> **Objective**
Copy out, word for word, the stretch of records from the very start through the line containing "will (x=735, y=107).".
╭─ Records shown
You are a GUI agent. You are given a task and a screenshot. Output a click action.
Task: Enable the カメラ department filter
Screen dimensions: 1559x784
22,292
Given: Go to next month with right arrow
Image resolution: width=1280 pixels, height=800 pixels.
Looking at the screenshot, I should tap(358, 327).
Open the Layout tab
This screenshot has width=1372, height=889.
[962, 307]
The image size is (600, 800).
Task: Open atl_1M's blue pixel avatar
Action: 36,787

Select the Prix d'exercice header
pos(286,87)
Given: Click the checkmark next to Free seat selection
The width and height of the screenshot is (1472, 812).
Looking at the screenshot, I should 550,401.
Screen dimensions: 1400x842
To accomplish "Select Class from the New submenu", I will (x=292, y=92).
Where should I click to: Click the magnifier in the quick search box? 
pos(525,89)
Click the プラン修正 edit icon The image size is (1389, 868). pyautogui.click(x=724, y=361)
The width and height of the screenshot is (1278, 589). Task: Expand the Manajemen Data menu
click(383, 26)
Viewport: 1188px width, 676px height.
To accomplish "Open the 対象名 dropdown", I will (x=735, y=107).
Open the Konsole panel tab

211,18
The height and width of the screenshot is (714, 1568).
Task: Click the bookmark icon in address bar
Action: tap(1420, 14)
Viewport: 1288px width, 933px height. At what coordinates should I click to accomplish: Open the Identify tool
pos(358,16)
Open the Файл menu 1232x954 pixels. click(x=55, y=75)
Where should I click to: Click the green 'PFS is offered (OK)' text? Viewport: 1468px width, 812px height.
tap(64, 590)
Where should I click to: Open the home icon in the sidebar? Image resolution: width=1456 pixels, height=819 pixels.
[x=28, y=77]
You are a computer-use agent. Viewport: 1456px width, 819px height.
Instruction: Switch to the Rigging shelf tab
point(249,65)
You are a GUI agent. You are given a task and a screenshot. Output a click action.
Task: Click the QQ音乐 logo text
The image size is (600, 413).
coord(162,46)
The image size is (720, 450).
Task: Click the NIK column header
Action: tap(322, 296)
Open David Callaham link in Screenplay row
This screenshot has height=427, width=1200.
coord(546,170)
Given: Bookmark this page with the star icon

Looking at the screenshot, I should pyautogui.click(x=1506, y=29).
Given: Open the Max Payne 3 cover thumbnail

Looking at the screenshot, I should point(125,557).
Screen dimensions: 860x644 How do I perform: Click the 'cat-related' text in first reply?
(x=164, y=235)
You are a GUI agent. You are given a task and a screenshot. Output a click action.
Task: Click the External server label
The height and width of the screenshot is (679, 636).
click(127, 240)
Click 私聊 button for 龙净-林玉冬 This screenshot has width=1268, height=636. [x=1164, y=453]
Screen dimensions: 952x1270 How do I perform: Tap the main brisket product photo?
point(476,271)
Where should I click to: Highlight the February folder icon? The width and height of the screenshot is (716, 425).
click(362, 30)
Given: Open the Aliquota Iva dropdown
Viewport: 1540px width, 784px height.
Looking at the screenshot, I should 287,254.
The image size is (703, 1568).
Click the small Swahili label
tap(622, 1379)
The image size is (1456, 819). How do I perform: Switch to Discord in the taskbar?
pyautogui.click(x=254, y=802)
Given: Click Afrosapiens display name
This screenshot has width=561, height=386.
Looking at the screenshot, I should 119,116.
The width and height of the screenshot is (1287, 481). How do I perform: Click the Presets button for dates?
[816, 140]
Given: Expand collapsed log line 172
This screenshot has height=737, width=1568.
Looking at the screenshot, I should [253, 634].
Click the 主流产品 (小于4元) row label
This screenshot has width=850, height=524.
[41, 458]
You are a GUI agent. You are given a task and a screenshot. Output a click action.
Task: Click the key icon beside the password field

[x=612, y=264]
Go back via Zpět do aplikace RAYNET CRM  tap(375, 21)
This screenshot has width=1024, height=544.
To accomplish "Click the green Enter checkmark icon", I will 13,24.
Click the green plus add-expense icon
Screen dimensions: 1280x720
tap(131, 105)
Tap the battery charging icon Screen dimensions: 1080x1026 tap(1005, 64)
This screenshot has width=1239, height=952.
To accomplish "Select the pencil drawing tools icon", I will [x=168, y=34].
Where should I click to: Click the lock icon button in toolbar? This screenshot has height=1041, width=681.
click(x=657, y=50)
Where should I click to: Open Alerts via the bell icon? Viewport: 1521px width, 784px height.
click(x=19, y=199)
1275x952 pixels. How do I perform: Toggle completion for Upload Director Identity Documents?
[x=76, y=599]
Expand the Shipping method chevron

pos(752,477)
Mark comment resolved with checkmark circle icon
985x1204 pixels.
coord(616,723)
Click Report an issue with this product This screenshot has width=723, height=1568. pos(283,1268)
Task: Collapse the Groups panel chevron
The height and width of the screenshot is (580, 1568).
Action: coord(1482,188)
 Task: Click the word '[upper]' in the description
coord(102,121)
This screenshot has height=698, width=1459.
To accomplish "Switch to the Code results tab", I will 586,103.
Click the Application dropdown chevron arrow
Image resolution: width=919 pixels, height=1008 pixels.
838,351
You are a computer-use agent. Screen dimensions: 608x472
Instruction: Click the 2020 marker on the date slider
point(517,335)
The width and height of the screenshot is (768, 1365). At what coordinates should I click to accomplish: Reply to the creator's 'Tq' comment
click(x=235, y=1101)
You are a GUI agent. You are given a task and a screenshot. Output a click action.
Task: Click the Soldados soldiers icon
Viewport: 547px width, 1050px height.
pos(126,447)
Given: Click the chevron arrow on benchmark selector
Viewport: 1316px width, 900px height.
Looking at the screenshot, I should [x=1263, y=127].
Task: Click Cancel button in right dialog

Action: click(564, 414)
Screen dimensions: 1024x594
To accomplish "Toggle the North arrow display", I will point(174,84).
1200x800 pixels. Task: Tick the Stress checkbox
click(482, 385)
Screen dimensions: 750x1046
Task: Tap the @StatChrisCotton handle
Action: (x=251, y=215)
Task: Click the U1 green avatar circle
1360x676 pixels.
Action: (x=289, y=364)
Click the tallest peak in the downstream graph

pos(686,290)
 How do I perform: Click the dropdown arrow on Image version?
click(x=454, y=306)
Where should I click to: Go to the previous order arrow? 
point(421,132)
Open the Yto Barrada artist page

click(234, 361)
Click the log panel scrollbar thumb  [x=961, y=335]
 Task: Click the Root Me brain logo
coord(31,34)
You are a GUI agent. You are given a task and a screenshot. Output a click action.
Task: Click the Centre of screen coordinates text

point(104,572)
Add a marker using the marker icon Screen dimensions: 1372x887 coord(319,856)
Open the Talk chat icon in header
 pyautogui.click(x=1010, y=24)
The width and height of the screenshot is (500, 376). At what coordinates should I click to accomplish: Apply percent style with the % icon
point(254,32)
╰─
> **Full solution**
You are a GUI agent. You are given a task and a screenshot. Output a click action.
Task: Enable the カメラ department filter
Screen dimensions: 1559x784
22,292
Given: Go to next month with right arrow
Image resolution: width=1280 pixels, height=800 pixels.
Looking at the screenshot, I should tap(358, 327).
Open the Layout tab
This screenshot has width=1372, height=889.
[962, 307]
The image size is (600, 800).
Task: Open atl_1M's blue pixel avatar
Action: 36,787

Select the Prix d'exercice header
pos(286,87)
Given: Click the checkmark next to Free seat selection
The width and height of the screenshot is (1472, 812).
Looking at the screenshot, I should 550,401.
Screen dimensions: 1400x842
To accomplish "Select Class from the New submenu", I will (x=292, y=92).
Where should I click to: Click the magnifier in the quick search box? 
pos(525,89)
Click the プラン修正 edit icon The image size is (1389, 868). pyautogui.click(x=724, y=361)
The width and height of the screenshot is (1278, 589). Task: Expand the Manajemen Data menu
click(383, 26)
Viewport: 1188px width, 676px height.
To accomplish "Open the 対象名 dropdown", I will (x=735, y=107).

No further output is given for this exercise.